Collected data:
-- Opening Marker --
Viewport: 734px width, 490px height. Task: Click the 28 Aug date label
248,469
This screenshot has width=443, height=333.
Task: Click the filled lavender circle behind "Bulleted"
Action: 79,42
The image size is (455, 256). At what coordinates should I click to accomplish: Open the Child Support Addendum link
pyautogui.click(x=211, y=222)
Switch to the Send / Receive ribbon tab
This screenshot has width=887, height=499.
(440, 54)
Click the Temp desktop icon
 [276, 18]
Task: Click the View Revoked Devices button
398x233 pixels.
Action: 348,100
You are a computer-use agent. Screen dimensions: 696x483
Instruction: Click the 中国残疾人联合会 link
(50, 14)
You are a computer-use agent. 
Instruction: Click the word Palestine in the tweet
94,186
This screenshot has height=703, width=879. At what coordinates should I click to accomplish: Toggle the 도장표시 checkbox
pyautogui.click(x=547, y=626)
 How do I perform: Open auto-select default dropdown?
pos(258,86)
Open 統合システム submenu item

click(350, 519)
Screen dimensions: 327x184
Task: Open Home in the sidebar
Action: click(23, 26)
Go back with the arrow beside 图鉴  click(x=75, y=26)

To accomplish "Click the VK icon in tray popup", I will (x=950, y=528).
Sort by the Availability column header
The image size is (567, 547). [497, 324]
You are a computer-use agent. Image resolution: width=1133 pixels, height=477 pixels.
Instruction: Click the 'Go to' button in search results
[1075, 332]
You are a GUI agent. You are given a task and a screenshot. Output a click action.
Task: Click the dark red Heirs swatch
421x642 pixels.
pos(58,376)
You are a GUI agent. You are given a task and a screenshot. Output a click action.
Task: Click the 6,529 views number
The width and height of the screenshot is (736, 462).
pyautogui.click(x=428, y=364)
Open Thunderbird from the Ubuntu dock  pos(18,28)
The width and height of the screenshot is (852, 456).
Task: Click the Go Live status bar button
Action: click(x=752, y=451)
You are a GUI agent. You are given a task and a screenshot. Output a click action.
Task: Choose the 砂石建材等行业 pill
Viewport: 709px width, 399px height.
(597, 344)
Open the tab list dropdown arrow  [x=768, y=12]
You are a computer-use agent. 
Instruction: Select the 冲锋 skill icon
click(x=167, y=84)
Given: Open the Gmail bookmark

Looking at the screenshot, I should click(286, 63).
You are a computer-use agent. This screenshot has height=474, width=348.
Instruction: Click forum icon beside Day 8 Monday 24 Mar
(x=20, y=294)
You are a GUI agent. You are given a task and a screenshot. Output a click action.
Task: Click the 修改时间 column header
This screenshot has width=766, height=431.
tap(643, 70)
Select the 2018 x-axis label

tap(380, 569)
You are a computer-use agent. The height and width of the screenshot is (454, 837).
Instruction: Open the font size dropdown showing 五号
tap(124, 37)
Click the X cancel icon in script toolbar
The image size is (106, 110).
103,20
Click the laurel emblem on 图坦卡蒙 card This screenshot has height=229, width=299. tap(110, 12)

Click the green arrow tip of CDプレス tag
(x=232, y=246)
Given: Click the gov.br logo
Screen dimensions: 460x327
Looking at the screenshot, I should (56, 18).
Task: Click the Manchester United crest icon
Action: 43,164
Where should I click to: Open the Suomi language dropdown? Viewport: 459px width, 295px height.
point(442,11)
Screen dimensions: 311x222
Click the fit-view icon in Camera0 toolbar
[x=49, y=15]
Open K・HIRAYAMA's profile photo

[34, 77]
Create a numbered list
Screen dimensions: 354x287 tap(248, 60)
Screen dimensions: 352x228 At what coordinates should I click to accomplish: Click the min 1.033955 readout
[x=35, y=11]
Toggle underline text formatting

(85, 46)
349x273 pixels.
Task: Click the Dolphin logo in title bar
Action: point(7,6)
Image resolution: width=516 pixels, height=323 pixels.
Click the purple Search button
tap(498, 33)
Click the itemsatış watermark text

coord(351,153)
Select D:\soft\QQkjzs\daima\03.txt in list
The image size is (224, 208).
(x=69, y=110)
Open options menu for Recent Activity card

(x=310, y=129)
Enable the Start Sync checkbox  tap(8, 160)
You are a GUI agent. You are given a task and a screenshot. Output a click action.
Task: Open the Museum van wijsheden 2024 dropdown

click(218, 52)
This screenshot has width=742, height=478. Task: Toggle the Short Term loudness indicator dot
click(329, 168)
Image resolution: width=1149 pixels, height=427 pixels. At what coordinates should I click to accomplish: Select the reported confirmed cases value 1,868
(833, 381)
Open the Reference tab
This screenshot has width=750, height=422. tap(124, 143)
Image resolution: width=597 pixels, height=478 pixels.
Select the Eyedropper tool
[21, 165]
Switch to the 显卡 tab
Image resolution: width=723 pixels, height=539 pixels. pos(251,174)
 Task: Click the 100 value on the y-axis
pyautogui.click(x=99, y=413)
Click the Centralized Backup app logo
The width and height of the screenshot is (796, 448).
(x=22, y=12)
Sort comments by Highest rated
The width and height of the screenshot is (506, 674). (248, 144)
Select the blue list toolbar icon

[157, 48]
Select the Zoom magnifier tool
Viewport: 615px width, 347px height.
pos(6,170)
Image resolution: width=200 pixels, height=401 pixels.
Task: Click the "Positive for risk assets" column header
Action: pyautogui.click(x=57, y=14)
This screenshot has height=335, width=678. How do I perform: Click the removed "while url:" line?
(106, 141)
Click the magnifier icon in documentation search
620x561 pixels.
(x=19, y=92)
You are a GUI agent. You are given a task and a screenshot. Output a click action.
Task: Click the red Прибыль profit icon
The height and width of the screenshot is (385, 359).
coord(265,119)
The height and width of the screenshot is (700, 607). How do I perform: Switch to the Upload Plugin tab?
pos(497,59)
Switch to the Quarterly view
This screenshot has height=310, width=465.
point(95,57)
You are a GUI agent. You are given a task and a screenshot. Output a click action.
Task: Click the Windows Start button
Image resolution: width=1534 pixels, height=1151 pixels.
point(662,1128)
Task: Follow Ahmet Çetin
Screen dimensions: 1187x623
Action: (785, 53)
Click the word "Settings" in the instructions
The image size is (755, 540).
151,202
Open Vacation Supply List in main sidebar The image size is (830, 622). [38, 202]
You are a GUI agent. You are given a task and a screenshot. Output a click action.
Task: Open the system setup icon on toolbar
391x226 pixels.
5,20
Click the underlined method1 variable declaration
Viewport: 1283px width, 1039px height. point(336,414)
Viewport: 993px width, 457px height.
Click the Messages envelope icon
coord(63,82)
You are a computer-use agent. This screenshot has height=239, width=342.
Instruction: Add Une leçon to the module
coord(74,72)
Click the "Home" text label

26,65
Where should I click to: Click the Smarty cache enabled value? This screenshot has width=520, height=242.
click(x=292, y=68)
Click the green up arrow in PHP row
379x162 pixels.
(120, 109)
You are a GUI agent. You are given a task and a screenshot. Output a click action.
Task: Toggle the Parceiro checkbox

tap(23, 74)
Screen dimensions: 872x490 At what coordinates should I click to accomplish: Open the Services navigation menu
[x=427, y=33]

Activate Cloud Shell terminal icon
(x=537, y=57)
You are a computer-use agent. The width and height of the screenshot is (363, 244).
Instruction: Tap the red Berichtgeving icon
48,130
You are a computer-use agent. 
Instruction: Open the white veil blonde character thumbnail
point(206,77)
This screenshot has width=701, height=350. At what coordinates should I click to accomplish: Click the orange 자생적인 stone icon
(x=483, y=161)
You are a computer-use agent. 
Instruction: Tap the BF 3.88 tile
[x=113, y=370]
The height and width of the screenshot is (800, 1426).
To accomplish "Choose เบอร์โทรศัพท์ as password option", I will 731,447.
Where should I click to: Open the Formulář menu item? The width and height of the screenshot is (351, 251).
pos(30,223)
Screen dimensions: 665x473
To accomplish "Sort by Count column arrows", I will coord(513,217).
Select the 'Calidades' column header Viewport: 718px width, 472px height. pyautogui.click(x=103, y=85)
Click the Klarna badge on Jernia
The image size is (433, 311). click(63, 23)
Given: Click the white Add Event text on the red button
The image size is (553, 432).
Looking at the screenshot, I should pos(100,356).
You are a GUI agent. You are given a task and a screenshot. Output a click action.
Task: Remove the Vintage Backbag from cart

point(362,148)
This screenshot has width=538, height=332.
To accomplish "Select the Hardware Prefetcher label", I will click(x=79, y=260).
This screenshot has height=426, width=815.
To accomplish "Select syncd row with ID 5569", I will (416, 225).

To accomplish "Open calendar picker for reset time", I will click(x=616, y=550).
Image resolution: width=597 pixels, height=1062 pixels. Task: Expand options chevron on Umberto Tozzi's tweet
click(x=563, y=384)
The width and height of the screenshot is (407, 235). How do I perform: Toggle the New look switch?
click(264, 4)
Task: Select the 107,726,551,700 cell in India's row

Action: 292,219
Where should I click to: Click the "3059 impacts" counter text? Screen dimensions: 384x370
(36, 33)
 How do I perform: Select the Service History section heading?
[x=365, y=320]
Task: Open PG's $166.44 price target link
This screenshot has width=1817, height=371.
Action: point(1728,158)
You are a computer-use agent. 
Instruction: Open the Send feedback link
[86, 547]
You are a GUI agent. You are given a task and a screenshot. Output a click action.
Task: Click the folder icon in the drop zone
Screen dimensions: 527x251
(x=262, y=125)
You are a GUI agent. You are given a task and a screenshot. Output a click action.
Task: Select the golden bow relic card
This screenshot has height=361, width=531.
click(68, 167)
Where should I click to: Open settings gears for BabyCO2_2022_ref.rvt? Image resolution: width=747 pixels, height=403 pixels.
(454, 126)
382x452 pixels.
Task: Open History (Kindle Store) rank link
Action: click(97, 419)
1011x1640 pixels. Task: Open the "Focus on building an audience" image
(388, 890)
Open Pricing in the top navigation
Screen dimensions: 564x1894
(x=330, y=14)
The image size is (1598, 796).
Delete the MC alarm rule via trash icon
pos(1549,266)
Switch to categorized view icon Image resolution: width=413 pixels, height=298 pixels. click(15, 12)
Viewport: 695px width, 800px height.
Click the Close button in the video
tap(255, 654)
-- Closing Marker --
ABOUT THIS TASK
Lines holding the word "with" are the answer; copy each one from the records above.

EXERCISE ANSWER
Go back with the arrow beside 图鉴  click(x=75, y=26)
To accomplish "Select syncd row with ID 5569", I will (416, 225).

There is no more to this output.